"Seven times a day I praise you
because your judgments are righteous."
(Psalm 119:164)
1174 The mystery of Christ, his Incarnation and Passover, which we celebrate in the Eucharist especially at the Sunday assembly, permeates and transfigures the time of each day, through the celebration of the Liturgy of the Hours, "the divine office." This celebration, faithful to the apostolic exhortations to "pray constantly," is "so devised that the whole course of the day and night is made holy by the praise of God." In this "public prayer of the Church," the faithful (clergy, religious, and lay people) exercise the royal priesthood of the baptized. Celebrated in "the form approved" by the Church, the Liturgy of the Hours "is truly the voice of the Bride herself addressed to her Bridegroom. It is the very prayer which Christ himself together with his Body addresses to the Father.

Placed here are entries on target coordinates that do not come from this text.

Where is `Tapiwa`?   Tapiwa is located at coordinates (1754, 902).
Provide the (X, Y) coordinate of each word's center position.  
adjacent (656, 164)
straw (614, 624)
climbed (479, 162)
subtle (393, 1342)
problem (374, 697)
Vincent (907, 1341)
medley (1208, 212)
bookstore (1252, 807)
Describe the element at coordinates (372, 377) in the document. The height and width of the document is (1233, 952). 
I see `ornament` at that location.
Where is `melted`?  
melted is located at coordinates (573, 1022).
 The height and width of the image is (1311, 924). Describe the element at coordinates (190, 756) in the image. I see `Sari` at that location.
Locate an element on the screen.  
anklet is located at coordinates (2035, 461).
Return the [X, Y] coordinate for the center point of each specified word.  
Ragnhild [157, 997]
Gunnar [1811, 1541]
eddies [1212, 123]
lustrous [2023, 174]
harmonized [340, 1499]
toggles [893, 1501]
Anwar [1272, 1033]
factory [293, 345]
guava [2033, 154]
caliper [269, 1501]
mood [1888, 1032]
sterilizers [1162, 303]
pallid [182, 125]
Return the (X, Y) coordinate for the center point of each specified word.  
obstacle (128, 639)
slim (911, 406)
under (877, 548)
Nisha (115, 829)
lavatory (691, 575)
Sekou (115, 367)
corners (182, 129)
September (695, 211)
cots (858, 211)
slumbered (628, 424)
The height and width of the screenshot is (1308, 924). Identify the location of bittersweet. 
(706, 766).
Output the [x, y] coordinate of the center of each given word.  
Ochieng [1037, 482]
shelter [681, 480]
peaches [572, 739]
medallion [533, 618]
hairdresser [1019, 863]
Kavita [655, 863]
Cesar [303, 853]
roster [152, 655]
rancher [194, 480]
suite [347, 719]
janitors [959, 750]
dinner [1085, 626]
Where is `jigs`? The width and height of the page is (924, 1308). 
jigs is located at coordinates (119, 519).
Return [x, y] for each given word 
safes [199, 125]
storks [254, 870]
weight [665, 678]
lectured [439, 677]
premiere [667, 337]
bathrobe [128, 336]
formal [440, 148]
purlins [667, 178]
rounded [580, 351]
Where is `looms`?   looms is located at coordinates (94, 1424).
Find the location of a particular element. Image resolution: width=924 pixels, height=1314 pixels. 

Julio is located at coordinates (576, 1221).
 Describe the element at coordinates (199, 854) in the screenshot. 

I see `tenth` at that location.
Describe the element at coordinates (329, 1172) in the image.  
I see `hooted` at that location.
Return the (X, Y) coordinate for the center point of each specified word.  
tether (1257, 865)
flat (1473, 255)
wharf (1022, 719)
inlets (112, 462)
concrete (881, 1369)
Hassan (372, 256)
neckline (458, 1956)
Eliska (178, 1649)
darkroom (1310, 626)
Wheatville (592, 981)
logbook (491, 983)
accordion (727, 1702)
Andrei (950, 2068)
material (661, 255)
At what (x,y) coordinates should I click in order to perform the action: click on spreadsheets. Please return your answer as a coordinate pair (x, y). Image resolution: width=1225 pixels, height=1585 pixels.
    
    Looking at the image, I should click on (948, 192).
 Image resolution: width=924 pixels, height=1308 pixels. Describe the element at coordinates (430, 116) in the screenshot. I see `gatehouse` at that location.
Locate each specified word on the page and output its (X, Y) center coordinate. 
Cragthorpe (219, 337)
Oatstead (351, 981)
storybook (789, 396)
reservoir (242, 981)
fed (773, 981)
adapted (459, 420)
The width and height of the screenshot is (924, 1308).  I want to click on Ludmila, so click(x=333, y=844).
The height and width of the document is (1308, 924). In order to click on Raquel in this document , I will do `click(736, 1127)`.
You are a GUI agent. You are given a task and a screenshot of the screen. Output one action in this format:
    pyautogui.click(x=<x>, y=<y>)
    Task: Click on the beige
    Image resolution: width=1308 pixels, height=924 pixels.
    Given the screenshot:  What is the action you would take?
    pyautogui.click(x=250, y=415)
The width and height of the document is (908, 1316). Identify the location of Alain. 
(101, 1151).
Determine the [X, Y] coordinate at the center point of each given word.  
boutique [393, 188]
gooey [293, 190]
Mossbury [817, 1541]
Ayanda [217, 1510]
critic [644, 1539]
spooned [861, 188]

1175 The Liturgy of the Hours is intended to become the prayer of the whole People of God. In it Christ himself "continues his priestly work through his Church." His members participate according to their own place in the Church and the circumstances of their lives". Pastors of souls should see to it that the principal hours, especially Vespers, are celebrated in common in church on Sundays and on the more solemn feasts. The laity, too, are encouraged to recite the divine office, either with the priests, or among themselves, or even individually."